The Journal noted that China reported its first decline in monthly electricity output in four years with a 4% decline in power generation in October from a year earlier. This only deepens what has become the most severe falloff in electricity output in a decade. As factories are sending out fewer goods and as the infrastructure machines slow down, power needs and electricity needs may only drop further.
China’s value-added industrial production rose 8.2% in October, and while that would be awesome for the US or any developed nation it is the weakest reading in China in four years. Heavy industries also went far south, with iron and steel production down a whopping 17% and even a slight drop in autos.
Will China’s $586 billion stimulus package help that much? Maybe, but not much or at least not like you would hope.
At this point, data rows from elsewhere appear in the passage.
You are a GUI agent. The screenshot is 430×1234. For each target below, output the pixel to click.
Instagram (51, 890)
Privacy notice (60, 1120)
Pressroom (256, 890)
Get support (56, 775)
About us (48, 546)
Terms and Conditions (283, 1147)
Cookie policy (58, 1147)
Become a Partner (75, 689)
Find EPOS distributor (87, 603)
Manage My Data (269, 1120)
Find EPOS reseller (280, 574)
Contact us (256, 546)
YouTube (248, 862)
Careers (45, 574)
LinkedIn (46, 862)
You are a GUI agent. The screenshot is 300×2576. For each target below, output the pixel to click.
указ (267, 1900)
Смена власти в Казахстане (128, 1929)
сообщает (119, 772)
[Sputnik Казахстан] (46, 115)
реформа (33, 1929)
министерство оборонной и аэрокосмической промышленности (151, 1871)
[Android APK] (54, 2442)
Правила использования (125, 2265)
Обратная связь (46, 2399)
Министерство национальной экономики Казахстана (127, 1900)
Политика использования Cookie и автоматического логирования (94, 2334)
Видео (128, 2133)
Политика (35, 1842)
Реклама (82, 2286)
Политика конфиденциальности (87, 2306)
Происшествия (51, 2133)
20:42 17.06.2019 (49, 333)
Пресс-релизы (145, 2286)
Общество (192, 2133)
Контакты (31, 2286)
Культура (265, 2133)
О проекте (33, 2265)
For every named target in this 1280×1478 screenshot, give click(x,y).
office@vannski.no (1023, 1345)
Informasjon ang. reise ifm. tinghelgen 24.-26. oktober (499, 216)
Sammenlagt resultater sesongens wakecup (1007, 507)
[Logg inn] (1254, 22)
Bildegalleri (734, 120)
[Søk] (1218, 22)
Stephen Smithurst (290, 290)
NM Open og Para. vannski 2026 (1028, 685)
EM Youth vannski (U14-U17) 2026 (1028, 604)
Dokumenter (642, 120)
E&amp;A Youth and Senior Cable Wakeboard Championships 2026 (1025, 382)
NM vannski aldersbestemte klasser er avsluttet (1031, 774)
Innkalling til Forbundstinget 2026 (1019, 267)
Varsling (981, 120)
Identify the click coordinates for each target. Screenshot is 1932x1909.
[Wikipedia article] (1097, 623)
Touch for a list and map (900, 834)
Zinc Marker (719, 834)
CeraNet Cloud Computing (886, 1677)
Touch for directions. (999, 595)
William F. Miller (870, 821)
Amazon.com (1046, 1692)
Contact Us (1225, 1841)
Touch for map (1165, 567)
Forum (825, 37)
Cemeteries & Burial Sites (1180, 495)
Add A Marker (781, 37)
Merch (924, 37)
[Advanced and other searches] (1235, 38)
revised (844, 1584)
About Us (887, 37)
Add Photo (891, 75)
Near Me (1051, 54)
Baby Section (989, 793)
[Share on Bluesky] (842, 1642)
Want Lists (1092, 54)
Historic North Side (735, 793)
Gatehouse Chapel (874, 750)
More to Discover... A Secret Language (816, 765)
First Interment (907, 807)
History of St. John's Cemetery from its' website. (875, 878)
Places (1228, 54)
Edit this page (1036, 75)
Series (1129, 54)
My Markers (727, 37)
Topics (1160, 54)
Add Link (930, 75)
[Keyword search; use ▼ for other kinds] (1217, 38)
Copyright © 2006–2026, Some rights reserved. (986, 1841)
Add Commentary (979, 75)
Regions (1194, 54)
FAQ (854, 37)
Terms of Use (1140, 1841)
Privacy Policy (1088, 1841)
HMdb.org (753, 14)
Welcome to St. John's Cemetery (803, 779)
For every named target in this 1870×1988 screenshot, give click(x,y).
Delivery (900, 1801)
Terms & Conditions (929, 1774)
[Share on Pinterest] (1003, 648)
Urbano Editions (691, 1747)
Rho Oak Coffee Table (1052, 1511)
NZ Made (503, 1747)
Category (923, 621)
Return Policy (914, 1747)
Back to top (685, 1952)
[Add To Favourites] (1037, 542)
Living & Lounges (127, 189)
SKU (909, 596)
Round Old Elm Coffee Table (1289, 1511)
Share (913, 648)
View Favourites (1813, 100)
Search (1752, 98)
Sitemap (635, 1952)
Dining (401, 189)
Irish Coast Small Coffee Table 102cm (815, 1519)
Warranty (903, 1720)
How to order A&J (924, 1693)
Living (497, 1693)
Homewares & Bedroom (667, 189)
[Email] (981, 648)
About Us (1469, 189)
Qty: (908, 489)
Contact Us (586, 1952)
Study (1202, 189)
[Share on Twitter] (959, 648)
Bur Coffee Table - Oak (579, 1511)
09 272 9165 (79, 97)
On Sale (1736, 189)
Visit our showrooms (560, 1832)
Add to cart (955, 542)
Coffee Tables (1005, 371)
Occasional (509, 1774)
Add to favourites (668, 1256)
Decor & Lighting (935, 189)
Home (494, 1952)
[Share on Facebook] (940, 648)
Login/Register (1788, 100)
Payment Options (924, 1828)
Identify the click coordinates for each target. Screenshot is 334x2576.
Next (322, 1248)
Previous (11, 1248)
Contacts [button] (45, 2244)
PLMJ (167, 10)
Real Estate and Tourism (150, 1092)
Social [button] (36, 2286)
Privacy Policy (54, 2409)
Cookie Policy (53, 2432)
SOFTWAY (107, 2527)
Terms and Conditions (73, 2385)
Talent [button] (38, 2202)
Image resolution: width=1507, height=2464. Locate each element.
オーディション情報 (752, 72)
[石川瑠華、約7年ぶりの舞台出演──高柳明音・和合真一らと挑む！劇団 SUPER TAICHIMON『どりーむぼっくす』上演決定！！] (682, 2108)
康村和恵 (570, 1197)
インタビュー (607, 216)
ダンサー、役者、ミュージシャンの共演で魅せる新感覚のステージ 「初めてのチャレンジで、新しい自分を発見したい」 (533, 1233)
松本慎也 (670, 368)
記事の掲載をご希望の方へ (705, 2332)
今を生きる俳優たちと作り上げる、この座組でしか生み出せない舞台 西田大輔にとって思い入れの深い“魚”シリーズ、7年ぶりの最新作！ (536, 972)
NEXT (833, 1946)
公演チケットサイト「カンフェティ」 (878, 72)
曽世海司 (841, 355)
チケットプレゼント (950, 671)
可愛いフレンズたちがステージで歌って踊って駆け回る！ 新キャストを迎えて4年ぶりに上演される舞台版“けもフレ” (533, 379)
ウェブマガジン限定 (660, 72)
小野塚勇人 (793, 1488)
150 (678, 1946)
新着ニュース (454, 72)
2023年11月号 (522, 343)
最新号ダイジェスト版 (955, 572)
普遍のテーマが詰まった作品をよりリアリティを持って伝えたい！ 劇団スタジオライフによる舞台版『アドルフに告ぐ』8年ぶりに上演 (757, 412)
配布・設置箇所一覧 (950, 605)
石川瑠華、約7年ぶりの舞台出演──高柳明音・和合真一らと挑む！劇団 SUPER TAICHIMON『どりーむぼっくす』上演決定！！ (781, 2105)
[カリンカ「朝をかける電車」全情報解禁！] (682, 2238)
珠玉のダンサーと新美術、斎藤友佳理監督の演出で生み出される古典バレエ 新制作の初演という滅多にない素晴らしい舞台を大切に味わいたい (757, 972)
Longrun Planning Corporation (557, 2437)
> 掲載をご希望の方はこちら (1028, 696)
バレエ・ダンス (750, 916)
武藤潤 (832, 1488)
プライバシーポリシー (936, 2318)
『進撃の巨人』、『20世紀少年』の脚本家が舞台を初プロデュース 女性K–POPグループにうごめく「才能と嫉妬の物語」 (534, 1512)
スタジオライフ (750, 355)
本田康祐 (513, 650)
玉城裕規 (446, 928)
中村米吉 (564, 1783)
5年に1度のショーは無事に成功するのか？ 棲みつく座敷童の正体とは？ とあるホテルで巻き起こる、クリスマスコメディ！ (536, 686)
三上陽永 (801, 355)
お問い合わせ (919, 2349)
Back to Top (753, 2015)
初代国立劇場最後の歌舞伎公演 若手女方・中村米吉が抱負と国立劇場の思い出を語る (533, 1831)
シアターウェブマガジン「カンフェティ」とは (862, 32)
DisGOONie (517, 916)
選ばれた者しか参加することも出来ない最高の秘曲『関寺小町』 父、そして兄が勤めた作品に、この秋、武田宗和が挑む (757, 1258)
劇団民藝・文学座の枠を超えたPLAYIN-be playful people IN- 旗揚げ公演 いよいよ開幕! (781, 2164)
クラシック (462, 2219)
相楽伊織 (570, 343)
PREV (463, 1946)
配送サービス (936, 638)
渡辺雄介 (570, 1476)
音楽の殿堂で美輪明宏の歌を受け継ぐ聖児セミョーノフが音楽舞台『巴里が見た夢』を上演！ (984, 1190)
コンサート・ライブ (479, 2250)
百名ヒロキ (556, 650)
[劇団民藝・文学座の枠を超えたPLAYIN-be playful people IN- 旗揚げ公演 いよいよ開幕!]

For starters that is spread out over a two-year period, and much of it had essentially already been factored in from prior infrastructure projects already on the books.
A ship broker recently outlined the problems in China. A ship costing over $200,000 per day from South America to China in May went for just over $10,000 a day recently. He noted how the docks and ports in much of China are full, and how they just simply can’t accept more inflows of materials. And the quote was the best: "It’s like they are going back to being rice farmers again."
With as much criticism as China has taken, the world has to have China as a growth engine. Otherwise our economies will be stagnant for some time. You can almost see the advertising slogan now: "Buy Chinese!"